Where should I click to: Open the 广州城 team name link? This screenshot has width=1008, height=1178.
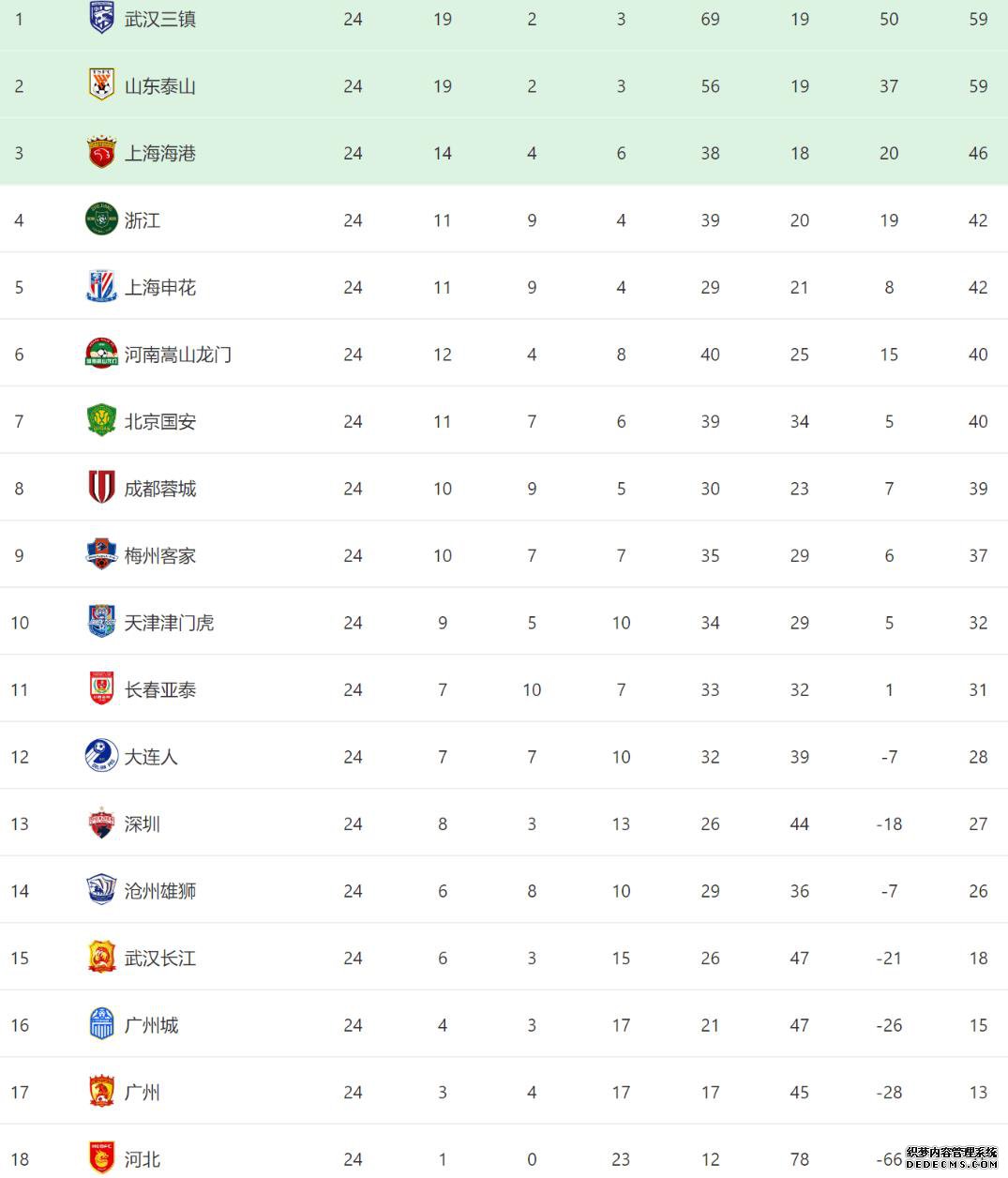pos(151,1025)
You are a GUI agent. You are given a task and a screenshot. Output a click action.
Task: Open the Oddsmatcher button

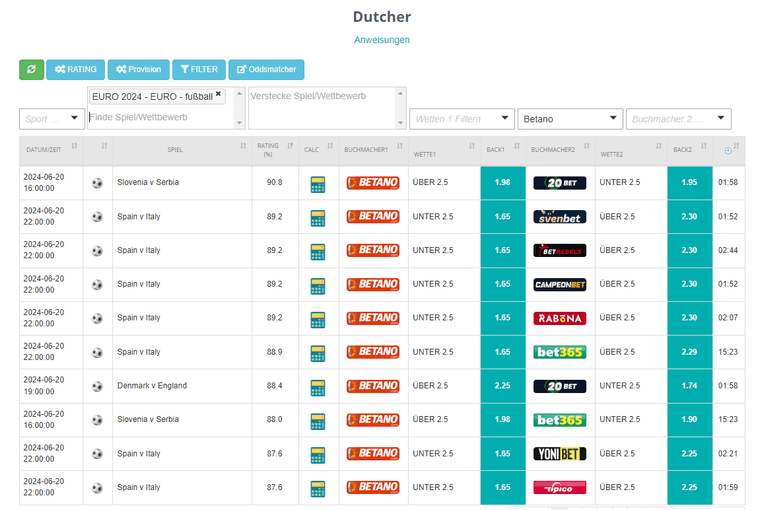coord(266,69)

---

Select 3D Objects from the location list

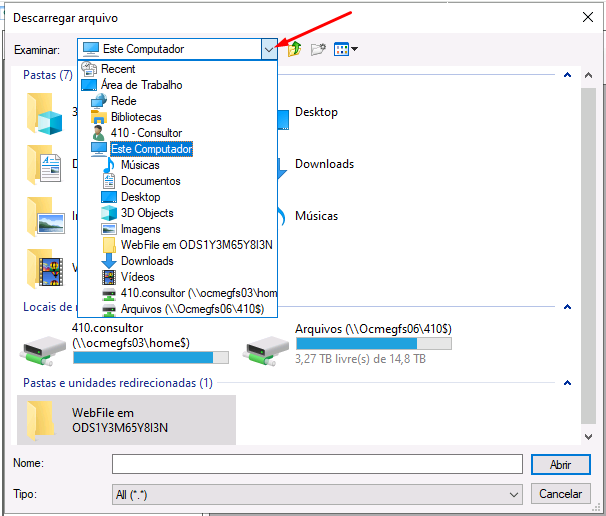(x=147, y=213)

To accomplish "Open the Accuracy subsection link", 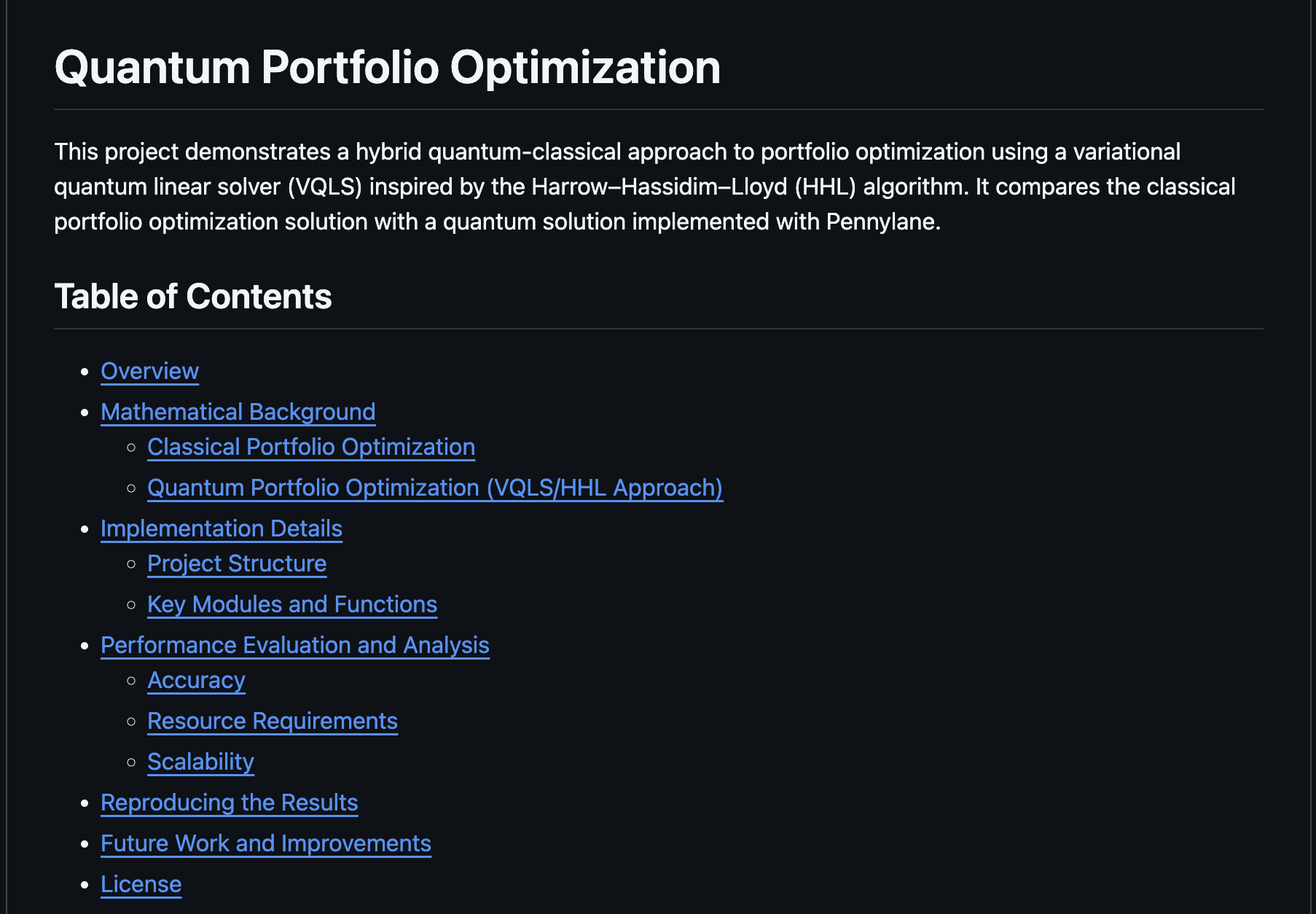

...

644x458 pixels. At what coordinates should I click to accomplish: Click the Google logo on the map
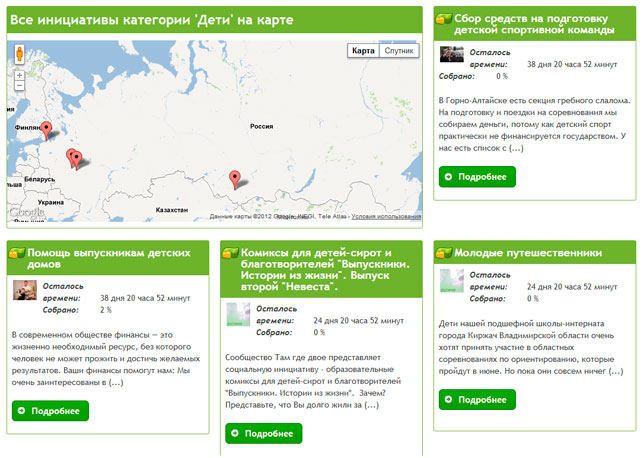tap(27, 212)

### Task goal:
Give back, exactly and without pictures, the stretch of the records above from the line containing "Select 3D Objects from the location list" through the line containing "the Accuracy subsection", with both end lines included.

### Result of this exercise:
Select 3D Objects from the location list

(x=147, y=213)

To accomplish "Open the Accuracy subsection link", 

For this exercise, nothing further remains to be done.